> [Aim of the exercise]
Among the entries that follow, the required portion opens with the line containing "Image resolution: width=648" and closes with the line containing "has height=612, width=500.". Give that portion again exactly, and nothing else.

-- Material for the task follows --

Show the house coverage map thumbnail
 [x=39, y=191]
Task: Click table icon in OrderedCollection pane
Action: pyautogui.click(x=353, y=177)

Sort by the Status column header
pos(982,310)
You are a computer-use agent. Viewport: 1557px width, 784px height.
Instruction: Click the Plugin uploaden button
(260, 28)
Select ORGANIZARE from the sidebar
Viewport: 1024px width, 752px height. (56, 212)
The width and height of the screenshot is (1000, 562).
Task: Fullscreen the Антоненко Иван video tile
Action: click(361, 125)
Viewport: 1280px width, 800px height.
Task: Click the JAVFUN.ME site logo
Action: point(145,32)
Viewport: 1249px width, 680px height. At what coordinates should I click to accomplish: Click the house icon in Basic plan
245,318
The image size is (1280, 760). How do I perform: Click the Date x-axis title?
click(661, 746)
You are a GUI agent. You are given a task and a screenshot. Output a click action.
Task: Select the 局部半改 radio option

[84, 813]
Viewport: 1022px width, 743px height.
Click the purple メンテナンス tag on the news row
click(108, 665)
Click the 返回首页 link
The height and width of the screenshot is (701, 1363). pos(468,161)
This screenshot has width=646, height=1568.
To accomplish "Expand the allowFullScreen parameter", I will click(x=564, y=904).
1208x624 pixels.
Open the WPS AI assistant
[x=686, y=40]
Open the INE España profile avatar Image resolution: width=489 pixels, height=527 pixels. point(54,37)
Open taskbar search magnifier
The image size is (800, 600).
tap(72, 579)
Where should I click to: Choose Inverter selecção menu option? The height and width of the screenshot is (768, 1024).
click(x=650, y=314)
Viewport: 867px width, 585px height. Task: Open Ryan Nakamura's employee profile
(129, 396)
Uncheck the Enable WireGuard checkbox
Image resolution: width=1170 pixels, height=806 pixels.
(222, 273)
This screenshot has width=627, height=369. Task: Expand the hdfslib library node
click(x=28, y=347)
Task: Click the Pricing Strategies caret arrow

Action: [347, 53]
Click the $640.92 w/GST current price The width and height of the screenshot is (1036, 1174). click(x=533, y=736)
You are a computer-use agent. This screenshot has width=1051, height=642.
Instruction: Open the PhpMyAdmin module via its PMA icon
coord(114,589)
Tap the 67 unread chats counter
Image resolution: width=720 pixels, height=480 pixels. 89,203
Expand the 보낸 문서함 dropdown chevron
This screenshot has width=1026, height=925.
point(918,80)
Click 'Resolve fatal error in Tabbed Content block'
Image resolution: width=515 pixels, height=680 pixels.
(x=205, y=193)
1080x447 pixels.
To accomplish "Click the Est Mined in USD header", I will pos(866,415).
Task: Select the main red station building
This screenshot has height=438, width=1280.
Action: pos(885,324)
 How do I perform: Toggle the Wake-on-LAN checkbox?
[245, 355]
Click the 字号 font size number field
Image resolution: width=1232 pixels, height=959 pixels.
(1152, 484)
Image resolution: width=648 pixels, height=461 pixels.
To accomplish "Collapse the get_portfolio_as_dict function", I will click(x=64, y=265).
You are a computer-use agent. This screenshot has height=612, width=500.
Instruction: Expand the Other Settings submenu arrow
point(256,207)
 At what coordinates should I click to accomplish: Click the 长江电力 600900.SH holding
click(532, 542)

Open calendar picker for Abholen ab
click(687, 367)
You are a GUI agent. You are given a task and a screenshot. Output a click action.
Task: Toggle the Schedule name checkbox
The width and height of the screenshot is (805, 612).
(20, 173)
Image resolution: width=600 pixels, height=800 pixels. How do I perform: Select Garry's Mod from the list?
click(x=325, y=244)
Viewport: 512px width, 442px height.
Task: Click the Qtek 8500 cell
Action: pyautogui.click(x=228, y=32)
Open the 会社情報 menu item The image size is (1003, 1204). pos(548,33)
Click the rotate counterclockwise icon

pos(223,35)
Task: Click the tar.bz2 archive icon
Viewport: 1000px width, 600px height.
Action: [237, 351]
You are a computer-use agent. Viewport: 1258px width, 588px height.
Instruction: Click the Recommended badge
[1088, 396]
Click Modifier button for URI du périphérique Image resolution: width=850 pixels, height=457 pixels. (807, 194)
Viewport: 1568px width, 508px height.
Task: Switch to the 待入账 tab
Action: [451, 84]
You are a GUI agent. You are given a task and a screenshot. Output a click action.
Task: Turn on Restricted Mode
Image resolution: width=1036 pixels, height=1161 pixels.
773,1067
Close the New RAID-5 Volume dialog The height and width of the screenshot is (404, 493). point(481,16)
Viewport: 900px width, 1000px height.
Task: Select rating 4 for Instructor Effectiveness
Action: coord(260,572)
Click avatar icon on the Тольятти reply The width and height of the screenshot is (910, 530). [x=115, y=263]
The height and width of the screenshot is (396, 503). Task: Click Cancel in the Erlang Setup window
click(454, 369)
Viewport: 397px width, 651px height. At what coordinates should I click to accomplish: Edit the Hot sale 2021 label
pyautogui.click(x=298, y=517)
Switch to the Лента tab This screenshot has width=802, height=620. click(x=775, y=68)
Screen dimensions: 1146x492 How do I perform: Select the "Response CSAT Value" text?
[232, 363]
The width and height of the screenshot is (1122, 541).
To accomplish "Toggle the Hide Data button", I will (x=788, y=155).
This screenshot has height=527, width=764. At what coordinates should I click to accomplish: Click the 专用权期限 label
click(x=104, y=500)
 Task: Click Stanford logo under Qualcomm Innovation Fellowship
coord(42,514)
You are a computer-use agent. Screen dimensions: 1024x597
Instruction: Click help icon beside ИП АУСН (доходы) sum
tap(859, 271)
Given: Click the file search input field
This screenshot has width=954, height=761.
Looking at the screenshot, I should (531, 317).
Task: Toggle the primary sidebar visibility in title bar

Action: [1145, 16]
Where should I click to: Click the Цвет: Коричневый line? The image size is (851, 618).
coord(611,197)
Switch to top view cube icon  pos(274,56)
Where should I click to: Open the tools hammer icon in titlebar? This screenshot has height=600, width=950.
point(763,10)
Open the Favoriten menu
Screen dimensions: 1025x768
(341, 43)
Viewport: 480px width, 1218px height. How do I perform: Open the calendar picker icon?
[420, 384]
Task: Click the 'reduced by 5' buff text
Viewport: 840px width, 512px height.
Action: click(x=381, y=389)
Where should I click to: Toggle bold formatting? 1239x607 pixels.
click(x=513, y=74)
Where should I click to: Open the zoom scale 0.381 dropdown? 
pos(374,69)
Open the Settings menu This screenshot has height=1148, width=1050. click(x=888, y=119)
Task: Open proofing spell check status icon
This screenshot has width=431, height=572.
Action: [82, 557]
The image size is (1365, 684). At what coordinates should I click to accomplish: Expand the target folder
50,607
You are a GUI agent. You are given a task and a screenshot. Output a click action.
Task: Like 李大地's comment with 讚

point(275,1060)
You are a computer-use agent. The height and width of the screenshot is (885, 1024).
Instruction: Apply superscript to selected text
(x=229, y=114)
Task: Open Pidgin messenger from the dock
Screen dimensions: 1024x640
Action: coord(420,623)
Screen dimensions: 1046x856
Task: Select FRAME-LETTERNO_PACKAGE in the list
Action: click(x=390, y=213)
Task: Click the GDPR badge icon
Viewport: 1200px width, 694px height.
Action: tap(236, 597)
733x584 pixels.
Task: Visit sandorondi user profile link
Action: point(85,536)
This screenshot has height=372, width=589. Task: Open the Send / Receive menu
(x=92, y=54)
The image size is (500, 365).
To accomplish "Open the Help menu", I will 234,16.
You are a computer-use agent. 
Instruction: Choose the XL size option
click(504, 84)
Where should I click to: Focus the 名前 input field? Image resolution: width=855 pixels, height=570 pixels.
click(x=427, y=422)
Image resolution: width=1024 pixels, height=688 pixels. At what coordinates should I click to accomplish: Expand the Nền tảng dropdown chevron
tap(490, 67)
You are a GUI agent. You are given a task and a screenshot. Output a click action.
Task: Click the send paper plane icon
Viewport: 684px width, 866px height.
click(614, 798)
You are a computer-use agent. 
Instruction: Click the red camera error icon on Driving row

-- Material for the task concluded --

> [Written response]
Image resolution: width=648 pixels, height=461 pixels.
To accomplish "Collapse the get_portfolio_as_dict function", I will click(x=64, y=265).
You are a computer-use agent. This screenshot has height=612, width=500.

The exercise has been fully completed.